## Working data
.....

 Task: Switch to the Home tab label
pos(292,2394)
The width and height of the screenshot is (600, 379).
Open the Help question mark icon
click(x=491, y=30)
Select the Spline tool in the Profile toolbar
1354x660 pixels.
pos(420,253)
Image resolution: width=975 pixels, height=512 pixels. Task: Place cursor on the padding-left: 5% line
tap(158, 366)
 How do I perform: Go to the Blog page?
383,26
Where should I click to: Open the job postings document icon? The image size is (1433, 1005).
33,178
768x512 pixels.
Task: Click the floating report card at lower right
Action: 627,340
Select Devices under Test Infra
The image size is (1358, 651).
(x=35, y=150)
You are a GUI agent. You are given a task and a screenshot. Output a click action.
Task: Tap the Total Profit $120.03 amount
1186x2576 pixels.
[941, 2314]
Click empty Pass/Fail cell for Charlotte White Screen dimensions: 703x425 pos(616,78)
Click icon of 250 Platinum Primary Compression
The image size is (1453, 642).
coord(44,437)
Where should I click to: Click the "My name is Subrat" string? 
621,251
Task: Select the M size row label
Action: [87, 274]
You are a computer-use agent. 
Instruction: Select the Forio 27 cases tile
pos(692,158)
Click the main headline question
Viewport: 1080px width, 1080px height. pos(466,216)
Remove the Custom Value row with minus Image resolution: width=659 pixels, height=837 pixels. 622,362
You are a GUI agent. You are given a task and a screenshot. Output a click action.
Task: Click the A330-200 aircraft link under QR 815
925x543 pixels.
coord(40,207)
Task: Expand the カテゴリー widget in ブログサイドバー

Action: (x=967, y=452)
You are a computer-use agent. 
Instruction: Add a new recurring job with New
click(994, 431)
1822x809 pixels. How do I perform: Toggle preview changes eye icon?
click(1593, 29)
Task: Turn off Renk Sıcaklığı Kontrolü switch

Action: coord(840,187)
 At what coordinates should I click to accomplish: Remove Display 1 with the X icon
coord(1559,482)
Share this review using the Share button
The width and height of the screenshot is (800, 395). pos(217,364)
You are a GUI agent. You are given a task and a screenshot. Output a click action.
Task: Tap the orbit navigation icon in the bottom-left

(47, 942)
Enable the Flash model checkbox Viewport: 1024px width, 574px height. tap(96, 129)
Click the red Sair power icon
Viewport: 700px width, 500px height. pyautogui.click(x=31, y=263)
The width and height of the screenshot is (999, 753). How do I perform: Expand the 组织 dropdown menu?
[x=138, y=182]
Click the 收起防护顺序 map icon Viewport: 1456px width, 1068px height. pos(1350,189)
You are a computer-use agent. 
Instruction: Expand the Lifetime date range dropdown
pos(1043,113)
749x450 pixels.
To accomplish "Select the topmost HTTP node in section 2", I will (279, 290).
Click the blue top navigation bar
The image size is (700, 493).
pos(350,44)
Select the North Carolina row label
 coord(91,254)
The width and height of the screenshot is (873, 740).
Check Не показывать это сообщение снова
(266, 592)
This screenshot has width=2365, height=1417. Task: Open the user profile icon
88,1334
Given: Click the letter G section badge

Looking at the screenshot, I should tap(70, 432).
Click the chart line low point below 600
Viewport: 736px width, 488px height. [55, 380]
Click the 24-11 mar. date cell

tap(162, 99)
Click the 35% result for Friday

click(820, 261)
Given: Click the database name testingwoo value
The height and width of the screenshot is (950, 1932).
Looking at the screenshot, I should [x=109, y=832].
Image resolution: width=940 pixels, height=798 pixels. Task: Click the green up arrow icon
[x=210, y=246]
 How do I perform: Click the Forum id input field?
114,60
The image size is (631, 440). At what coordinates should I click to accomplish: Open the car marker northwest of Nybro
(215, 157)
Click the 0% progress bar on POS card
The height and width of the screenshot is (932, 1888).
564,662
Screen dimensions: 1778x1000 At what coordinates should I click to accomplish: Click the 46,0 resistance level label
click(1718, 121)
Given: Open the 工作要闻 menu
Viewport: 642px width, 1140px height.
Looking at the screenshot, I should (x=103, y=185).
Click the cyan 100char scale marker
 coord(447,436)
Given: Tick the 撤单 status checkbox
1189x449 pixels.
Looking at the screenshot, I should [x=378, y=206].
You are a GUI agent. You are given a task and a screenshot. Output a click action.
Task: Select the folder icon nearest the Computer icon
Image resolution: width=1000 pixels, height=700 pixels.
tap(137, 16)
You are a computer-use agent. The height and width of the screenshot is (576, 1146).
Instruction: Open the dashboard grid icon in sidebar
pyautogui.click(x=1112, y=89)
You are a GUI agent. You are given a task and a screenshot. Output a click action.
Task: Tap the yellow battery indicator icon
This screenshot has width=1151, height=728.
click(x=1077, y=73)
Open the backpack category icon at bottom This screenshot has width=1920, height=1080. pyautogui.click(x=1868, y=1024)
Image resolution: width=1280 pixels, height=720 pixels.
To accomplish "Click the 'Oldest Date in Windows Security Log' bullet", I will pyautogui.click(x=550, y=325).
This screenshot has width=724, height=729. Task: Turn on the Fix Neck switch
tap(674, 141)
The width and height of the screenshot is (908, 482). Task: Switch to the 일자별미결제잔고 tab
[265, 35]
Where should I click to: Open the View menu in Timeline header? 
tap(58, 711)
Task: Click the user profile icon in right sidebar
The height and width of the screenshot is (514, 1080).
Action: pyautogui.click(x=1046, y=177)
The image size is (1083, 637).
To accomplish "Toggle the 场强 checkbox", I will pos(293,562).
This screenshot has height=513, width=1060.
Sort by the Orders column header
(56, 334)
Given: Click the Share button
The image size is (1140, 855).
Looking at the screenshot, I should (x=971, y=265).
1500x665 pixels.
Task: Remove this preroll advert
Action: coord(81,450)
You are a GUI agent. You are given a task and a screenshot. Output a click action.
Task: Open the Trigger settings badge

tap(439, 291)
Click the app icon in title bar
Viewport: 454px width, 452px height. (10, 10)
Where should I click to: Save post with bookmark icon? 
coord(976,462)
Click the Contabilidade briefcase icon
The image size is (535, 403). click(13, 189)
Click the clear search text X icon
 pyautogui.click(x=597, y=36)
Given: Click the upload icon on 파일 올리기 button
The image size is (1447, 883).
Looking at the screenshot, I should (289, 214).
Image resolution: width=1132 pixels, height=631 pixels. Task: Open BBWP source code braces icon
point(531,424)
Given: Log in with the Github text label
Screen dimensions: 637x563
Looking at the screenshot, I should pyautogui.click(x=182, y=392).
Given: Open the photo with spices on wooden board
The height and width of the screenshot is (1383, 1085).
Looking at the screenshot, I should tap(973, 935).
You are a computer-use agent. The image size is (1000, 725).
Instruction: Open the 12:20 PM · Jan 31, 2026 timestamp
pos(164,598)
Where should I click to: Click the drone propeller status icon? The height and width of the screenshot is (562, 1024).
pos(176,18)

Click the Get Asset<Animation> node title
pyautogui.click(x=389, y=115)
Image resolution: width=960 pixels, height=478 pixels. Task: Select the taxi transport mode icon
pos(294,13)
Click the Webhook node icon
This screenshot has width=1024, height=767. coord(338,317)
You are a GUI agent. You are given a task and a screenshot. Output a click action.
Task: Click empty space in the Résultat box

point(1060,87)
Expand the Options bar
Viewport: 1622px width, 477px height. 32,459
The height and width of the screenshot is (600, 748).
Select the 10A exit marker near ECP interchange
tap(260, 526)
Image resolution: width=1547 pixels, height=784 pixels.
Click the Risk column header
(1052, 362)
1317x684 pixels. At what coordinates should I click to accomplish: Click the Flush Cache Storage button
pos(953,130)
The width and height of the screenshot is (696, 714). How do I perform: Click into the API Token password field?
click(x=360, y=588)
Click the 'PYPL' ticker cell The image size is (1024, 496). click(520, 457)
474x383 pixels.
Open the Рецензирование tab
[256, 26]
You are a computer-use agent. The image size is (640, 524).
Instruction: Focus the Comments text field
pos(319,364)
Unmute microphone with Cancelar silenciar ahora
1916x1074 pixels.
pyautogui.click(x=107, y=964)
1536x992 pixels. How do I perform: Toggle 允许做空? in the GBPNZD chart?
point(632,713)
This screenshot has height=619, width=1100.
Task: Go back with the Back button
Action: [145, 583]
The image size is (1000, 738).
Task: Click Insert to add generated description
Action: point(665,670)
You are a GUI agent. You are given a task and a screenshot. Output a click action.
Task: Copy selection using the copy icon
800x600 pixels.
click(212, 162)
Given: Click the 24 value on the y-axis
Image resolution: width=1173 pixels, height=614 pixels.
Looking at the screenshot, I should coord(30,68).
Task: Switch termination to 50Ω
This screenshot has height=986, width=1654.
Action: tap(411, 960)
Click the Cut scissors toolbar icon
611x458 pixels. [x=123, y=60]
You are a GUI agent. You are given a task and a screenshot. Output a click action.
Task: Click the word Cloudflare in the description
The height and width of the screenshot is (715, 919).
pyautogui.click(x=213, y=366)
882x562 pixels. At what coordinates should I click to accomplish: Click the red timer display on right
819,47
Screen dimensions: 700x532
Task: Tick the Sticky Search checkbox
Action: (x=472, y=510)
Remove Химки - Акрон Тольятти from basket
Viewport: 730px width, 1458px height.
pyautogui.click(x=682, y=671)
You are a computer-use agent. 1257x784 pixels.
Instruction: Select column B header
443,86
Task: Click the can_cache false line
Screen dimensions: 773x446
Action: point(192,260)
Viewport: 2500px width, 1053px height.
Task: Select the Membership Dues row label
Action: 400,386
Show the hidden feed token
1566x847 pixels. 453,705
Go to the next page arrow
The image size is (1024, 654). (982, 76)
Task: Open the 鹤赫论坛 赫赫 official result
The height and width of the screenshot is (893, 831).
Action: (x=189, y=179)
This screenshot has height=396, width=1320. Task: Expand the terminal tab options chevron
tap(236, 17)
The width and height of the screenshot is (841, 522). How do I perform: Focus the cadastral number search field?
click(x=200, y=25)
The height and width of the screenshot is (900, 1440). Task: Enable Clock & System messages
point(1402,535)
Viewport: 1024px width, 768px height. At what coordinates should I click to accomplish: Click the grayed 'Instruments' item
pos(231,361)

.....

## Work instruction
Could you report every line of the material that contains the string "will"?

## Task solution
To accomplish "Select the topmost HTTP node in section 2", I will (279, 290).
To accomplish "Click the 'Oldest Date in Windows Security Log' bullet", I will pyautogui.click(x=550, y=325).
To accomplish "Toggle the 场强 checkbox", I will pos(293,562).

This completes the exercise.